Friday, 15 January 2010

What the world owes me.

So I promised I'd write something and alas I have not, until now that is. I have been thinking a lot though. Life just seems to have clicked now and I find myself brushing off things that would have had me beat for days before. I didn't really understand why though I didn't know how I was doing it.

I think I've sussed it however. I've been blaming the World for all my losses and set backs. Now though I've realised that the World never promised me anything and yet it's already given me so much. I took for granted what was handed to me and when I stopped being handed opportunities and helping hands I demanded answers and demanded I started to get them again. I didn't realise they had just been gifts that I was privileged to have received.
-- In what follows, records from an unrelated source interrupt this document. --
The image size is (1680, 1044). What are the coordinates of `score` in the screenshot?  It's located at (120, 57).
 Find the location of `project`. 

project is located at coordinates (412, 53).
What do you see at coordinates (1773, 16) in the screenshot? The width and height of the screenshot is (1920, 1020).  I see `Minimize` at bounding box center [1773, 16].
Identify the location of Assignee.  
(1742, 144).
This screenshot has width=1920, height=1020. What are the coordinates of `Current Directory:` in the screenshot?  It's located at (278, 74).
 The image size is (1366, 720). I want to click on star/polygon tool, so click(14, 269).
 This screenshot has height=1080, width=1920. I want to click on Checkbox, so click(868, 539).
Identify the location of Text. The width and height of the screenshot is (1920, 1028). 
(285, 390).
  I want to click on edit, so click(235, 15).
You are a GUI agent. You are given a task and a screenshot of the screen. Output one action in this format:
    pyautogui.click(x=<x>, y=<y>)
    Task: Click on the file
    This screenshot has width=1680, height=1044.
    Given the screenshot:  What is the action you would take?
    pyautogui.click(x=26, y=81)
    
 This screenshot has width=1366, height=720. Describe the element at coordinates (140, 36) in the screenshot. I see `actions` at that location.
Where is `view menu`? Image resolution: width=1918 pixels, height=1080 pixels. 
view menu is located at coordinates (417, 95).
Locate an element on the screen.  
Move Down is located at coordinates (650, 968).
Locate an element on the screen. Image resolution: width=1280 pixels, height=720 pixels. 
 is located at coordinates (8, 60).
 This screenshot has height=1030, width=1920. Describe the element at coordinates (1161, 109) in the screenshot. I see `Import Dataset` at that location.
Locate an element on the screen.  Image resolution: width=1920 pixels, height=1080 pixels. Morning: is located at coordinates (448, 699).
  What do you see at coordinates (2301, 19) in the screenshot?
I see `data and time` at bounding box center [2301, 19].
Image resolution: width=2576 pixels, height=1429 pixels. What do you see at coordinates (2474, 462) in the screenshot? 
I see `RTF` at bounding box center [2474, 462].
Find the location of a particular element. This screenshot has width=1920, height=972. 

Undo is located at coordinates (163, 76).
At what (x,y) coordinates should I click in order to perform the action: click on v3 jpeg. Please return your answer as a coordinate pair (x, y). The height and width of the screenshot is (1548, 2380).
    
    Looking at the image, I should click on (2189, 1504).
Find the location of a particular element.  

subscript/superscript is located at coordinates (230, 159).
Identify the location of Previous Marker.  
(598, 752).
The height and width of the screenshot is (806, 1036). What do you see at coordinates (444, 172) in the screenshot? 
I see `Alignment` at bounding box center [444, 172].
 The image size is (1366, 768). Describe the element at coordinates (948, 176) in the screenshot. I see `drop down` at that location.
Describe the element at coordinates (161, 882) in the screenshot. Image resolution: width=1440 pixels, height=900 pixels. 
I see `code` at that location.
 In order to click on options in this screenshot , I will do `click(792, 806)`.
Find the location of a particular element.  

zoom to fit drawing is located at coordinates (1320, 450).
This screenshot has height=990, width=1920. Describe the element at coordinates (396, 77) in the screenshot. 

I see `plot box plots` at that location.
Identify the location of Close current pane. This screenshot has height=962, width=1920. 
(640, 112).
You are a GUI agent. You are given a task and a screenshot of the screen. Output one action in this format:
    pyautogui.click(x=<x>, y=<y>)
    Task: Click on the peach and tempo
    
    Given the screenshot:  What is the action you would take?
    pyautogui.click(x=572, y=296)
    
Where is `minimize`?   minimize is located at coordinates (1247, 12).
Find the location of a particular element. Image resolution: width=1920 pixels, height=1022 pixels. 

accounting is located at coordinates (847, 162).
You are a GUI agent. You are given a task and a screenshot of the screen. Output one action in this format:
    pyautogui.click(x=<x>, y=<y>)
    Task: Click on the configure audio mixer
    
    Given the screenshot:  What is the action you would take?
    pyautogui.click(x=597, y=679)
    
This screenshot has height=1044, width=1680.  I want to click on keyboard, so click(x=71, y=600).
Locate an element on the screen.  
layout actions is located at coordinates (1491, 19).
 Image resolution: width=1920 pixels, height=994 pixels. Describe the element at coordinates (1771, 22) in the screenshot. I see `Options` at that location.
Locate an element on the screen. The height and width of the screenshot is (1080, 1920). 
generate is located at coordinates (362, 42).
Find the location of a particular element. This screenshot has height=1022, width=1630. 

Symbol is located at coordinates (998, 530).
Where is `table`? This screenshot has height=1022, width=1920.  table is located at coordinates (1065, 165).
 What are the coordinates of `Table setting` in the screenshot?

I then made another realisation; at times in my life when I had given most to other people I was happiest. Now you may not believe in Karma or in a good and evil balance but you don't have to because it's just a by-product of how you live your life. If you live for others and enrich other peoples life's things automatically start to go well for you. You naturally become somebody people warm to and want to spend time with. With that comes new and close friends, relationships maybe and possibly even a new job. As soon as you focus on you and what has been taken from you you lose many qualities that people appreciate.

So I start a new job on Monday and it's very people orientated. Let's hope I can inspire some people and help them fulfill their life's and, if my theory is correct, I'll be happy for many years yet.